* START Records provided *
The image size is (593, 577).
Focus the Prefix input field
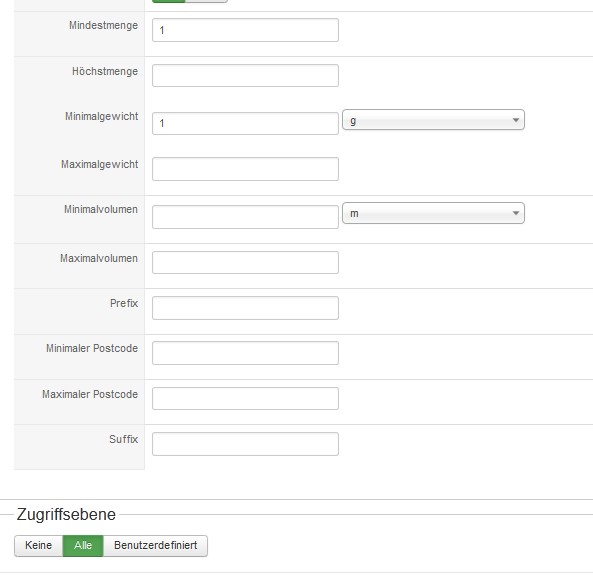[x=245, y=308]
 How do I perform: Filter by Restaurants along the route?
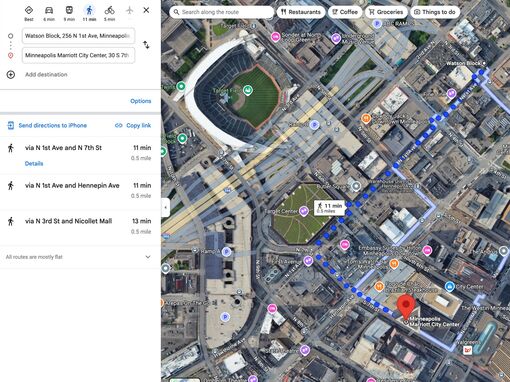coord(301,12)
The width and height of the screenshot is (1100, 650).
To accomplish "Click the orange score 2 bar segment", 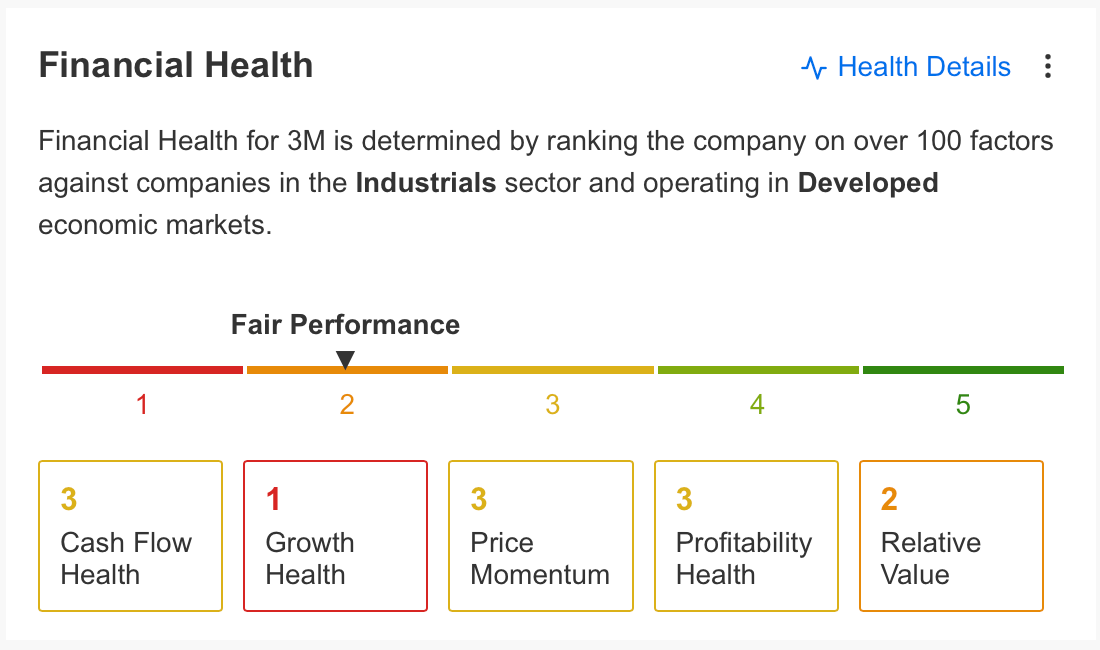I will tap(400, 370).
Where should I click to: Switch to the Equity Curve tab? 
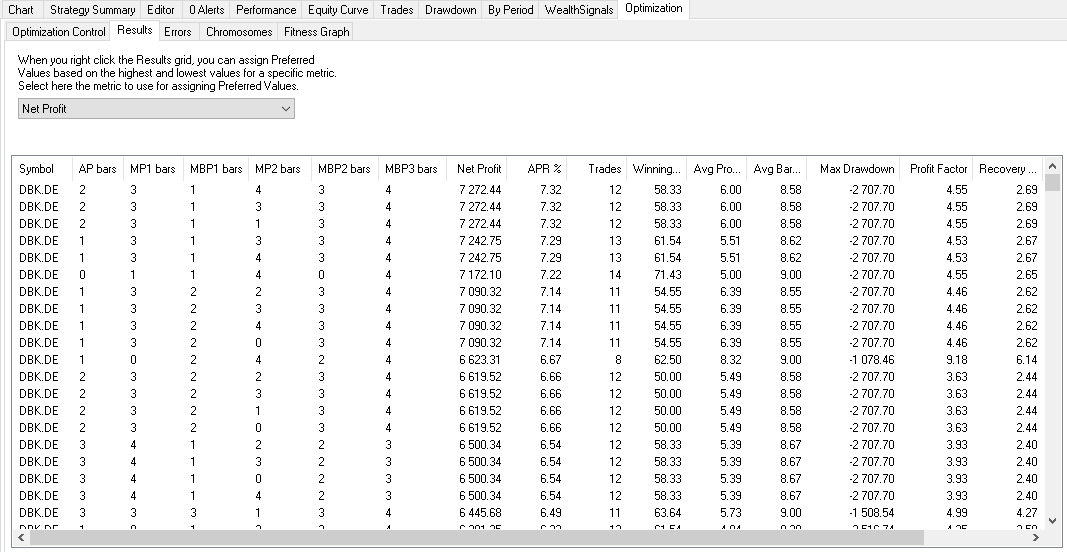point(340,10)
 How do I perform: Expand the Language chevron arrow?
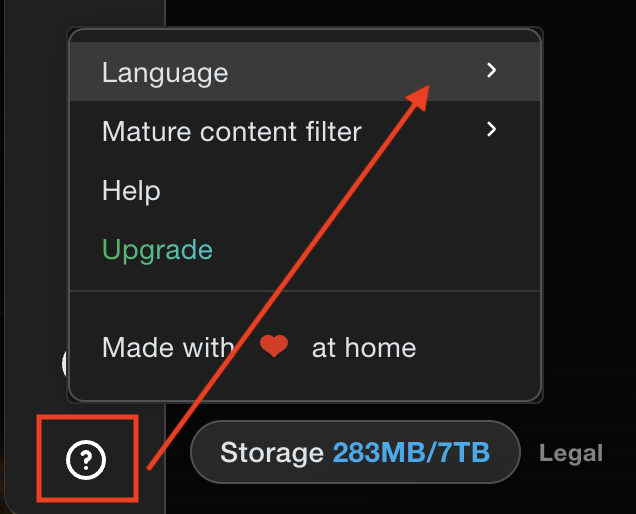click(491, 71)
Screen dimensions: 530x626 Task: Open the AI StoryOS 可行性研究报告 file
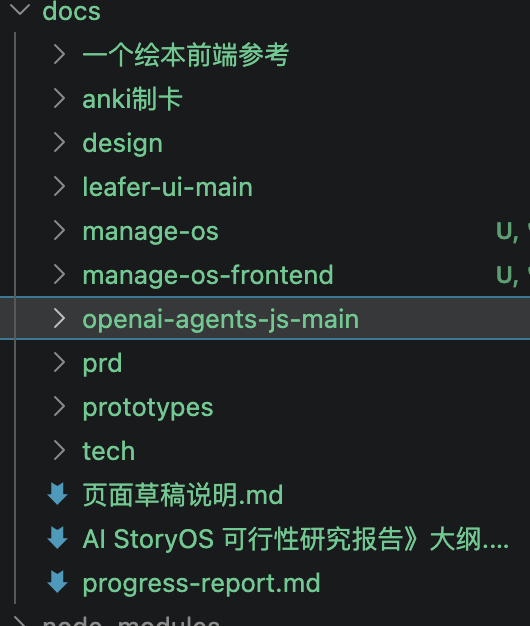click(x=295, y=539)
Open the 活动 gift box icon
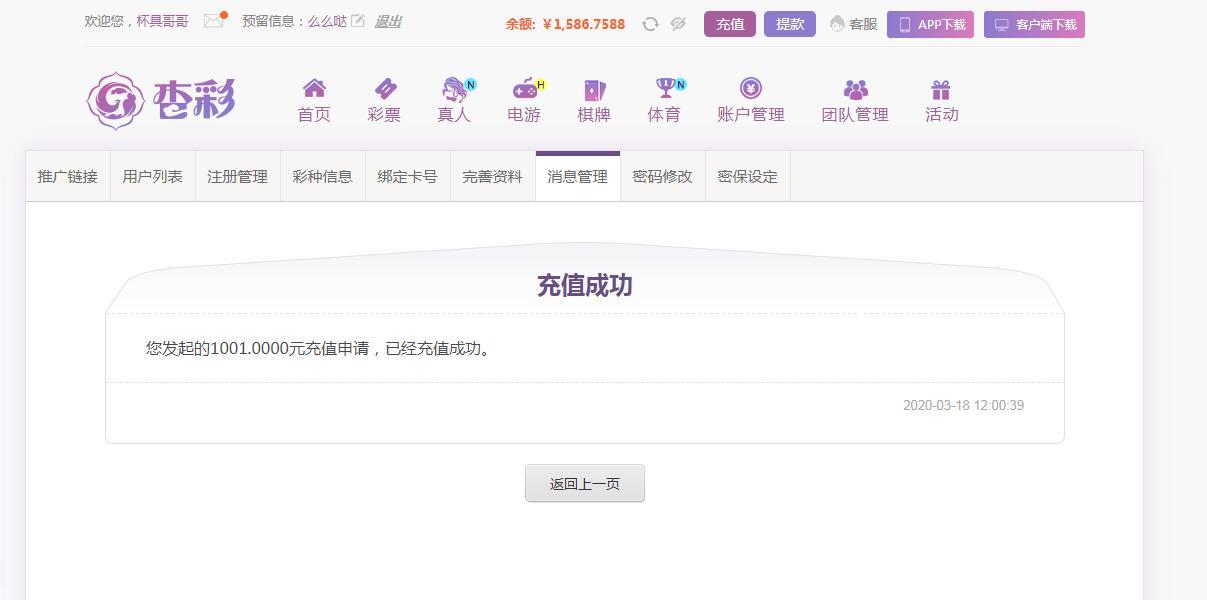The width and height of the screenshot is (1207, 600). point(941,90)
* END Records provided *
» **Do this**
Rewrite everything from the line containing "Screen dimensions: 530x626" down to the end of the material, replacing "icon" with "button" and leaving all else unchanged. Leave the pictures out of your answer.

» **Solution to this problem**
Screen dimensions: 530x626 Task: Open the AI StoryOS 可行性研究报告 file
click(x=295, y=539)
Open the 活动 gift box button
The width and height of the screenshot is (1207, 600). point(941,90)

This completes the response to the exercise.